It's estimated more than 90 percent of Singles Day sales -- $9 billion - went to Alibaba last year. The Internet giant is more of a "marketplace" along the lines of Ebay, connecting buyers and sellers.

Alibaba even threw a glitzy variety show to mark the day, with cameos by Daniel Craig and Kevin Spacey playing "House of Cards" president "Frank Underwood."

"And if I were allowed to shop on your Singles Day, I wonder how cheap I could get a new burner phone for example," Spacey said.

In the fierce rivalry for online shoppers, JD hopes to cut into Alibaba's bottom line. JD filed a complaint and now, China's government is investigating Alibaba for pressuring companies to sell only on its platform on Singles Day. Overall, JD's sales are growing almost three times as fast as Alibaba's using a different model - buying from suppliers and shipping to customers.

"In a lot of ways, we're similar to Amazon," said Haoyu. "What's different between us and Amazon is we have trucks - our own trucks - and our own delivery employees."

The idea is the delivery person at your door is a company employee who can answer questions and manage returns. In this high-stakes bid for business, companies try every angle to get ahead, even blasting "inspirational music" in the warehouse that motivate people to work "faster and to have that spirit."

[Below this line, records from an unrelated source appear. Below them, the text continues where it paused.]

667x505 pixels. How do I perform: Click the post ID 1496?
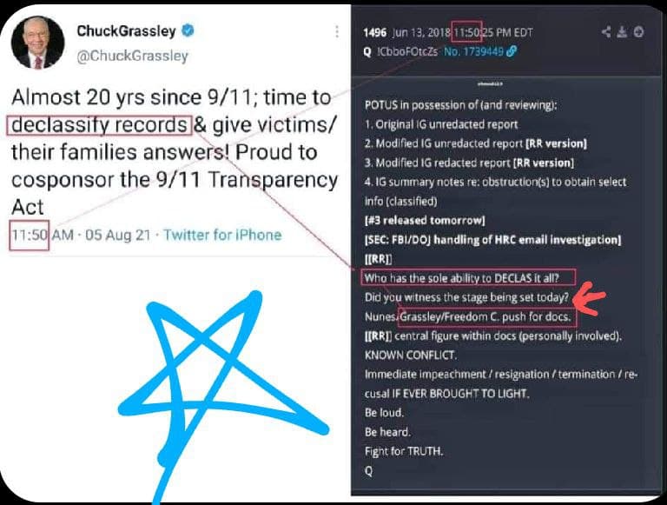(375, 33)
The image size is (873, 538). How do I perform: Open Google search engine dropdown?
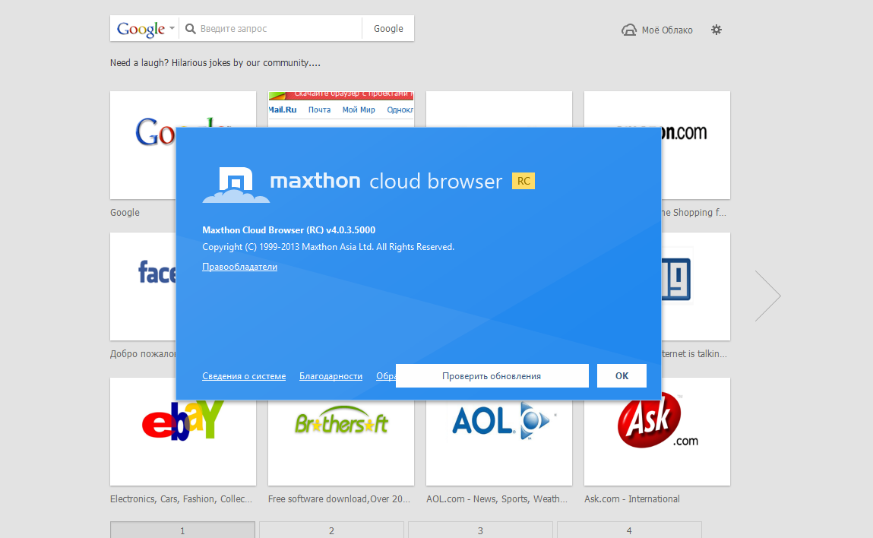[x=146, y=29]
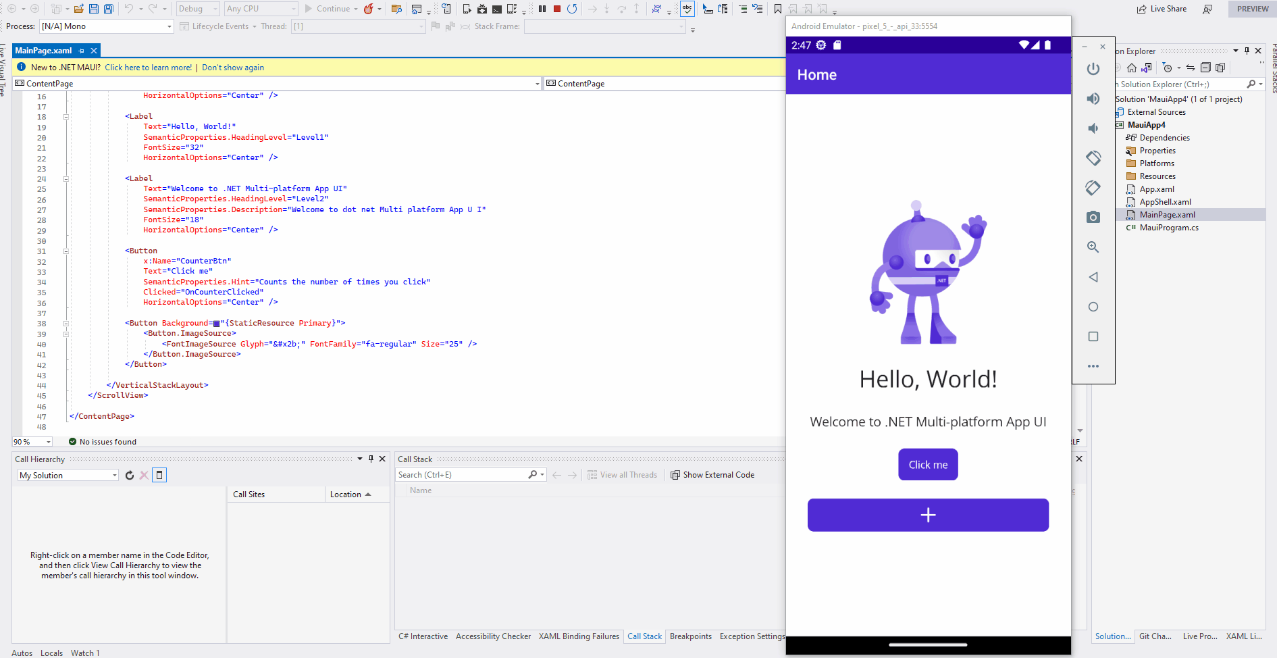1277x658 pixels.
Task: Rotate the emulator counterclockwise
Action: click(x=1094, y=158)
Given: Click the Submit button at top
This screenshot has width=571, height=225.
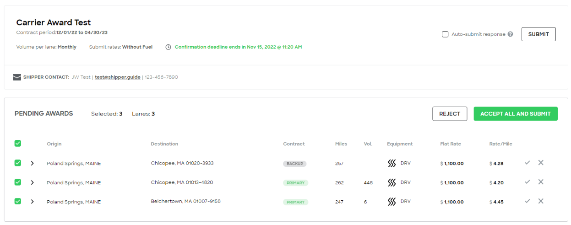Looking at the screenshot, I should tap(538, 34).
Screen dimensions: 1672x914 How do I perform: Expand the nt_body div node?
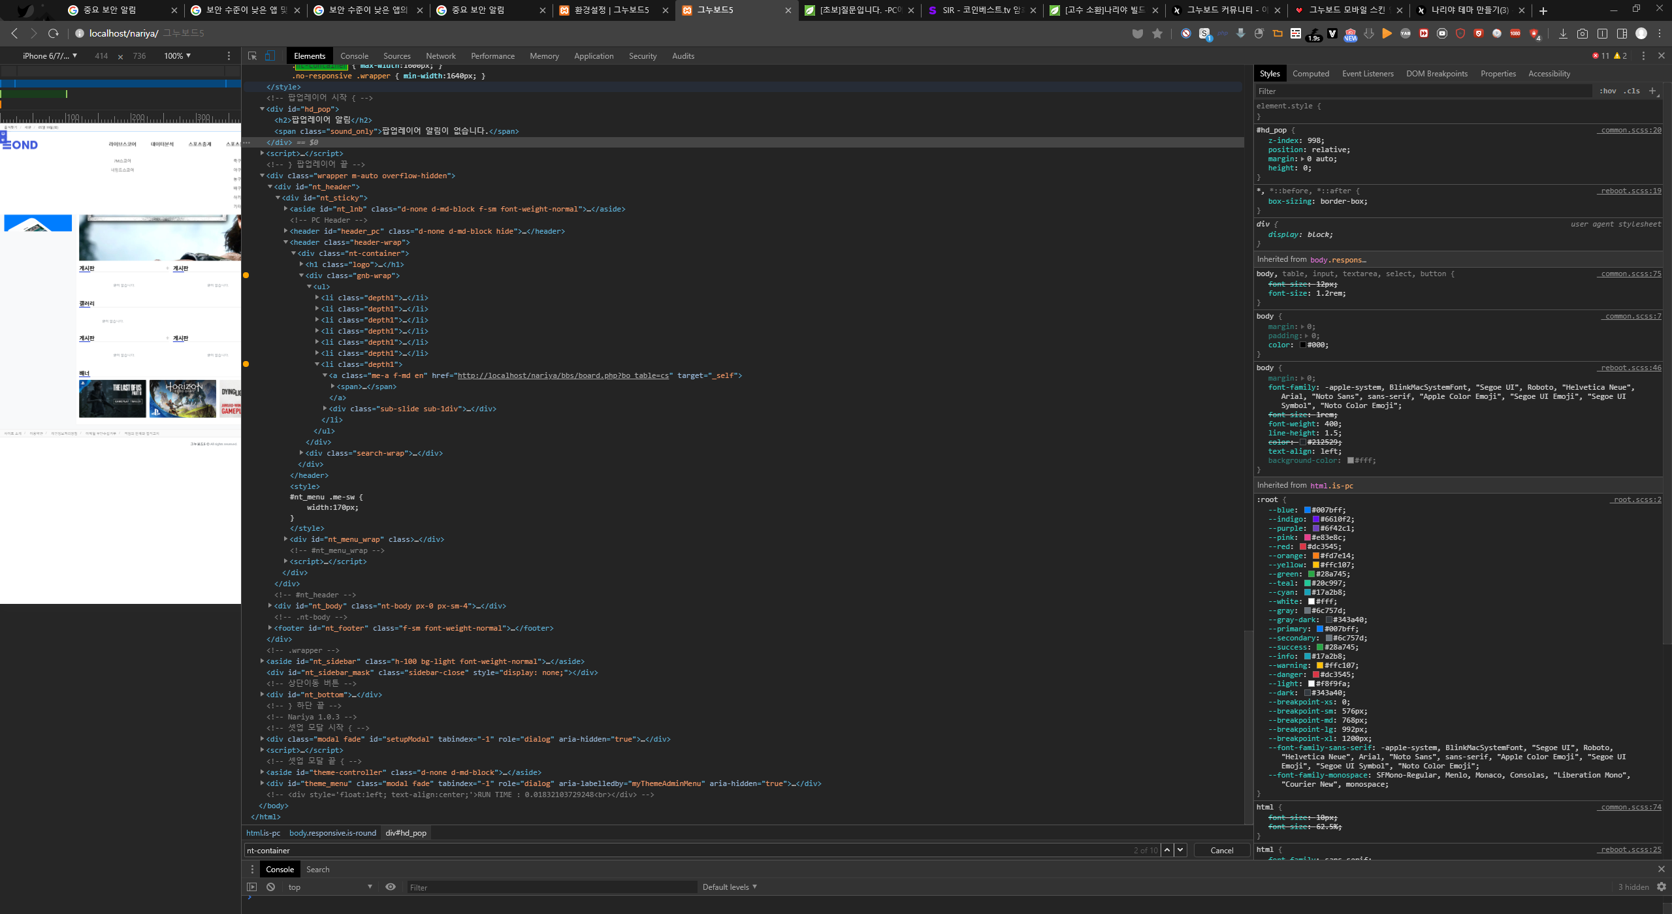[270, 606]
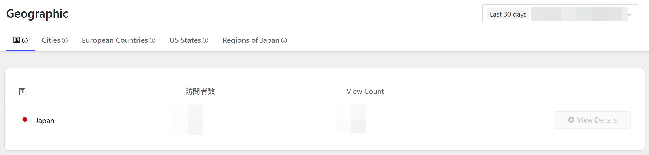Click info icon next to Regions of Japan

[284, 40]
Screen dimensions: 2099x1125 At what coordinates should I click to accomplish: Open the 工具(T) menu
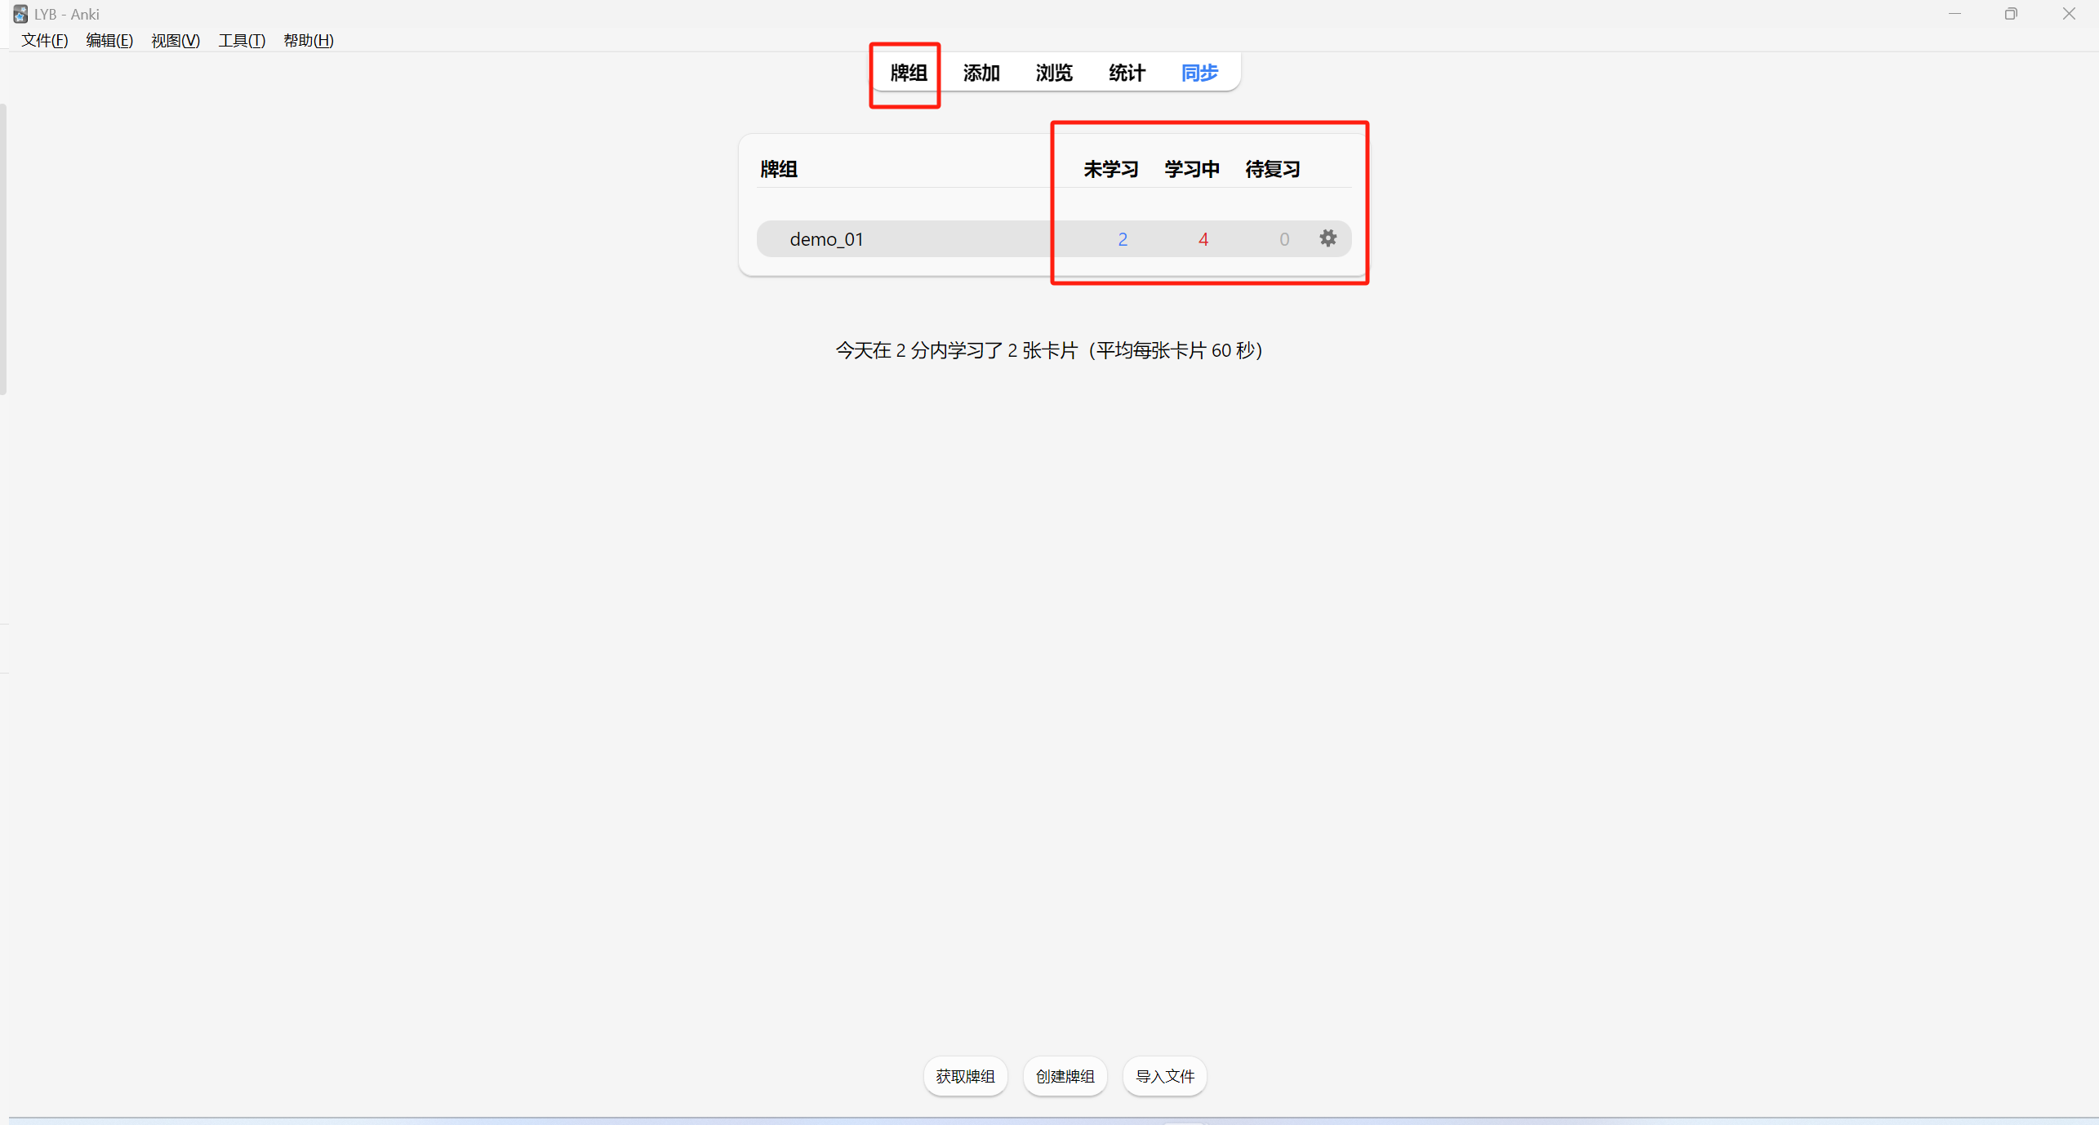tap(242, 41)
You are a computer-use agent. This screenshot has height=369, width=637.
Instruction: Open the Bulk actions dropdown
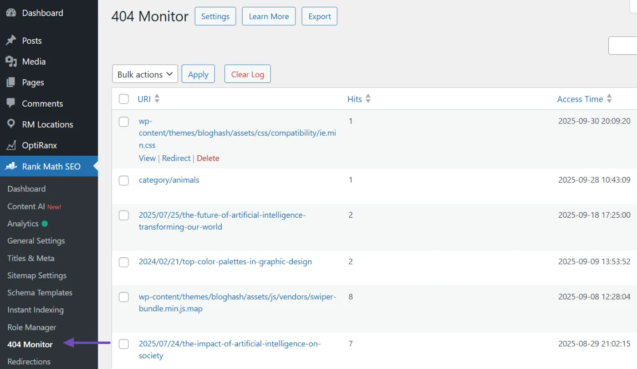coord(145,74)
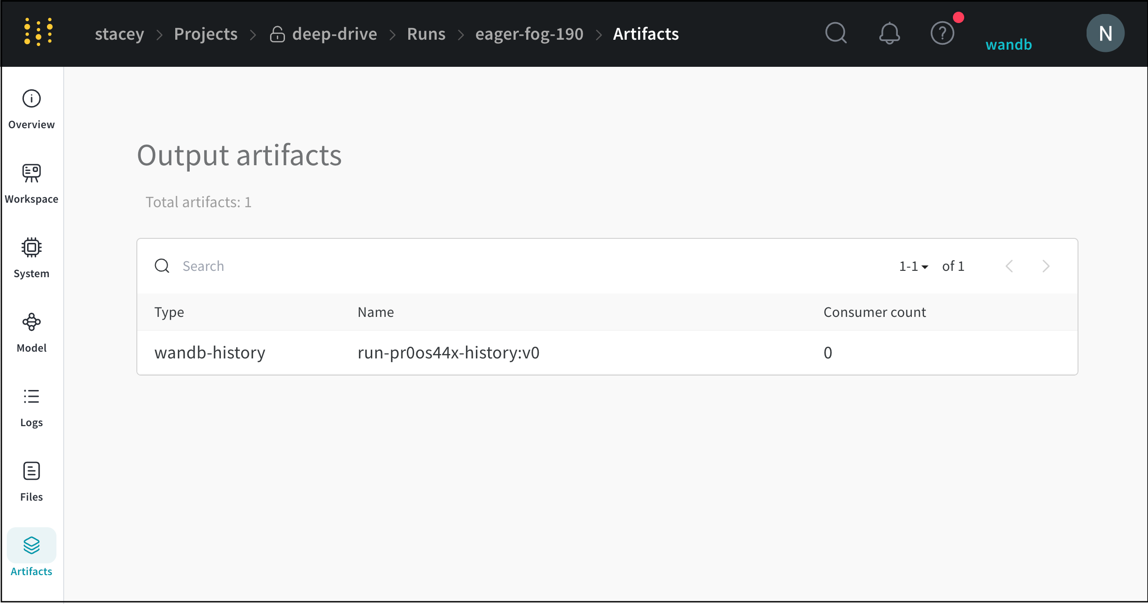1148x604 pixels.
Task: Open the System metrics icon
Action: (x=31, y=248)
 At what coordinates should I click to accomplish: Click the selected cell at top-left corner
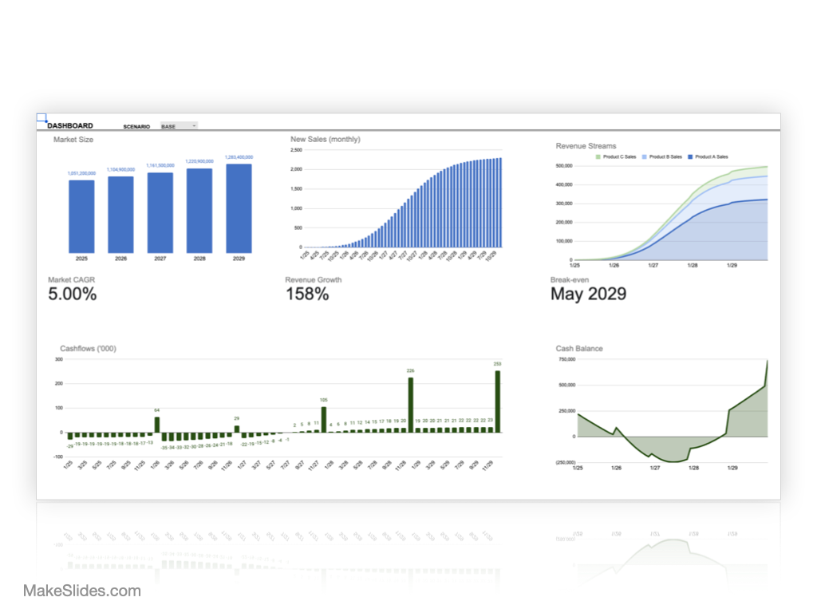[x=41, y=118]
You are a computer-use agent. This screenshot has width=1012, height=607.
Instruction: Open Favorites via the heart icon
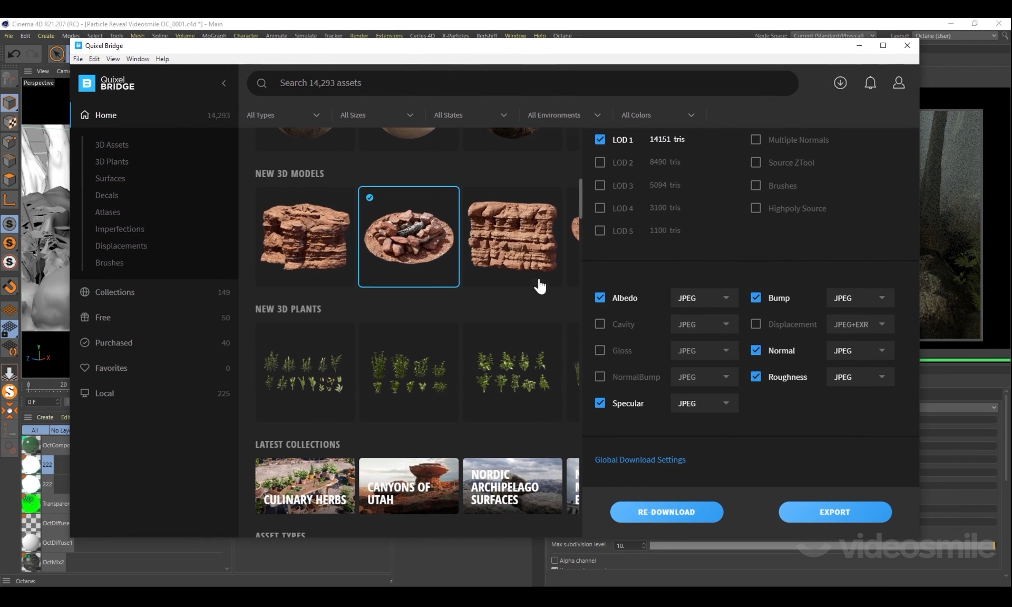pos(85,368)
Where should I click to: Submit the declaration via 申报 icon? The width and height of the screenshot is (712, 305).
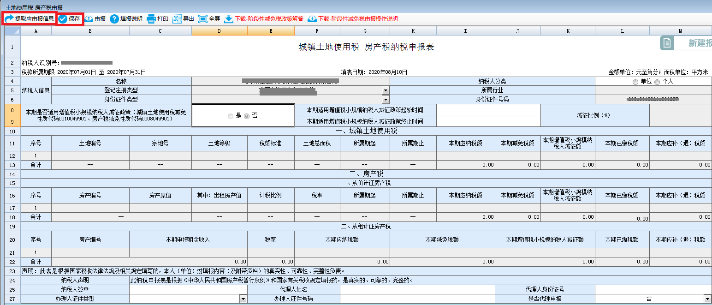click(x=89, y=19)
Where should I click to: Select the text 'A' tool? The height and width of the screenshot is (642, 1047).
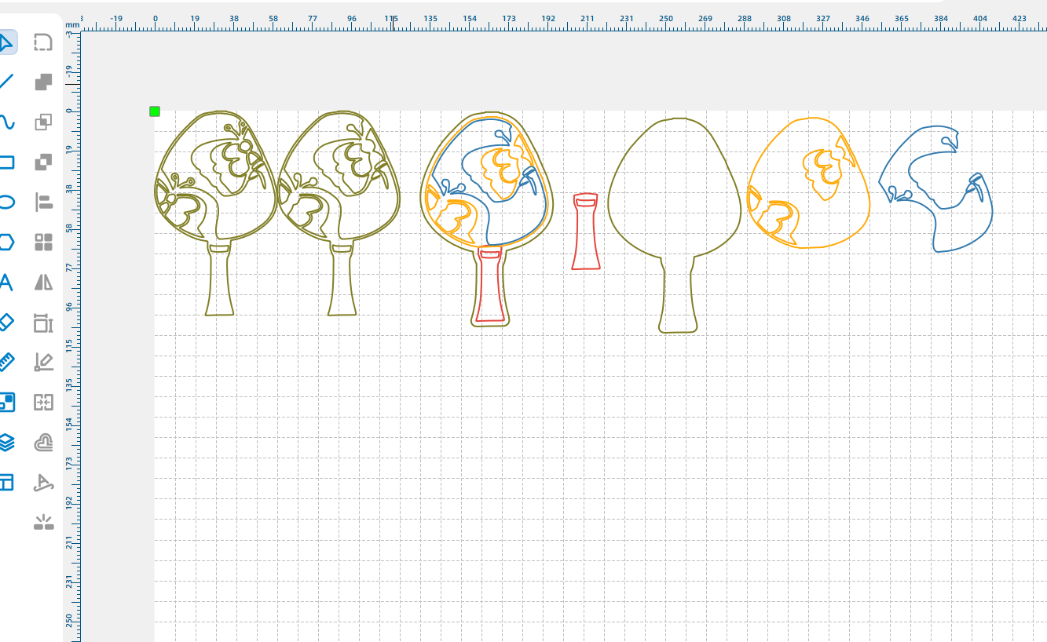coord(5,283)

"Because this is such an important shopping," said Haoyu.

One popular Chinese musician played over those loudspeakers is Wang Feng, whose lyrics are about "achieving more in life," which translates to the very capitalist concept of shopping on Singles Day.

JD tells us they will get so many orders on Singles Day that in some places, they have to hire employees to stand outside of shipping centers to guard the boxes that will invariably pile up.